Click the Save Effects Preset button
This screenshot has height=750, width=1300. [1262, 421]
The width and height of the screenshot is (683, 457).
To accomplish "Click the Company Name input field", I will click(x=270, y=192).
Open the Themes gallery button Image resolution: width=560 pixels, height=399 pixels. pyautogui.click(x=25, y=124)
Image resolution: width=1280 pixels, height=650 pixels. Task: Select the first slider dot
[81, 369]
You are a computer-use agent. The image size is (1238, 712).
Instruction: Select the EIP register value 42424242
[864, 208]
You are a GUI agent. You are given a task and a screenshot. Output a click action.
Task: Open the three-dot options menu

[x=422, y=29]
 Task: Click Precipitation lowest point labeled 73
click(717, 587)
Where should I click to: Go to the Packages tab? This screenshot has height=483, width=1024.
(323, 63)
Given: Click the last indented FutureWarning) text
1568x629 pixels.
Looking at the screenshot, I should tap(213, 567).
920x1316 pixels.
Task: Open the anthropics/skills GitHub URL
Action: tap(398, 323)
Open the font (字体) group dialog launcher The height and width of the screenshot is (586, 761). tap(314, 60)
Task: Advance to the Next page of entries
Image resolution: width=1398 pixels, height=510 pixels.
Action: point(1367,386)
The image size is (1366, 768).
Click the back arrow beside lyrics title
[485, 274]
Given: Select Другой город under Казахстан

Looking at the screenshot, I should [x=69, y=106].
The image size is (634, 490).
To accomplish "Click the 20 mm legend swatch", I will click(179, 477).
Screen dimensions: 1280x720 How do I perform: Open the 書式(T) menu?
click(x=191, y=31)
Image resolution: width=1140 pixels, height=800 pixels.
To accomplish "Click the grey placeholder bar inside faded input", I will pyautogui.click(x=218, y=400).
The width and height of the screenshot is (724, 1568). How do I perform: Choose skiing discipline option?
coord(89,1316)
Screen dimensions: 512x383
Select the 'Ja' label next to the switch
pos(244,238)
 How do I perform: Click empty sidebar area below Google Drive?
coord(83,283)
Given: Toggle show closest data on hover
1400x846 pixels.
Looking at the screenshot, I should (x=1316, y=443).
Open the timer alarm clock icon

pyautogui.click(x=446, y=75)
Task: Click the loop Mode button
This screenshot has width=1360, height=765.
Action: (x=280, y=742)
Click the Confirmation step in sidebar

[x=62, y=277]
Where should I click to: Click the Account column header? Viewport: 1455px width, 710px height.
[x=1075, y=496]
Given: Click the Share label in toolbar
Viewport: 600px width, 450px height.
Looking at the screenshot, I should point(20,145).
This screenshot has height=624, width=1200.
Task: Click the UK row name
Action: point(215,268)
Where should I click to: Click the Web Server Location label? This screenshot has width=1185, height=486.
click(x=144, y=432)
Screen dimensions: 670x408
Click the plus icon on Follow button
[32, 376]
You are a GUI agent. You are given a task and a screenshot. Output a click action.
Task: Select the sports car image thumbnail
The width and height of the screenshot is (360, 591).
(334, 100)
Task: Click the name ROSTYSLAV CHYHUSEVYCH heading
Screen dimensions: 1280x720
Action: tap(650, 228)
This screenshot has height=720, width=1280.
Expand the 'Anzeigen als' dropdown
━━━━━━━━━━━━━━━━
## TASK GOAL
From the listing above, output exactly the run of lines that starts with the line containing "Select the 'Ja' label next to the switch" and ends with the line containing "Screen dimensions: 670x408".

## WRITTEN RESPONSE
Select the 'Ja' label next to the switch
pos(244,238)
 How do I perform: Click empty sidebar area below Google Drive?
coord(83,283)
Given: Toggle show closest data on hover
1400x846 pixels.
Looking at the screenshot, I should (x=1316, y=443).
Open the timer alarm clock icon

pyautogui.click(x=446, y=75)
Task: Click the loop Mode button
This screenshot has width=1360, height=765.
Action: (x=280, y=742)
Click the Confirmation step in sidebar

[x=62, y=277]
Where should I click to: Click the Account column header? Viewport: 1455px width, 710px height.
[x=1075, y=496]
Given: Click the Share label in toolbar
Viewport: 600px width, 450px height.
Looking at the screenshot, I should point(20,145).
This screenshot has height=624, width=1200.
Task: Click the UK row name
Action: point(215,268)
Where should I click to: Click the Web Server Location label? This screenshot has width=1185, height=486.
click(x=144, y=432)
Screen dimensions: 670x408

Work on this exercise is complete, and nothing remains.